- [Material provided]:
# # # # #

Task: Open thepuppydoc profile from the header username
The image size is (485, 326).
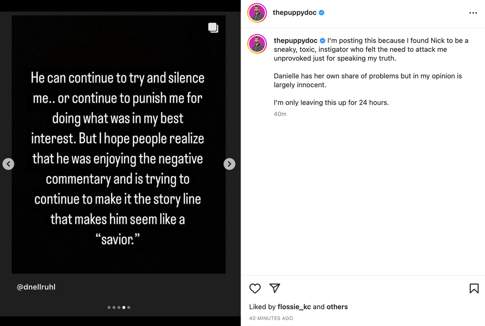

# # # # #

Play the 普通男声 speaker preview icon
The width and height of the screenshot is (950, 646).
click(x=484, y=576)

# # # # #

- [Task description]: What do the lines above say from the one containing "Task: Open thepuppydoc" down to the one containing "The image size is (485, 326)."? Return them exactly, both end lines included, and only them.

- [Solution to this exercise]:
Task: Open thepuppydoc profile from the header username
The image size is (485, 326).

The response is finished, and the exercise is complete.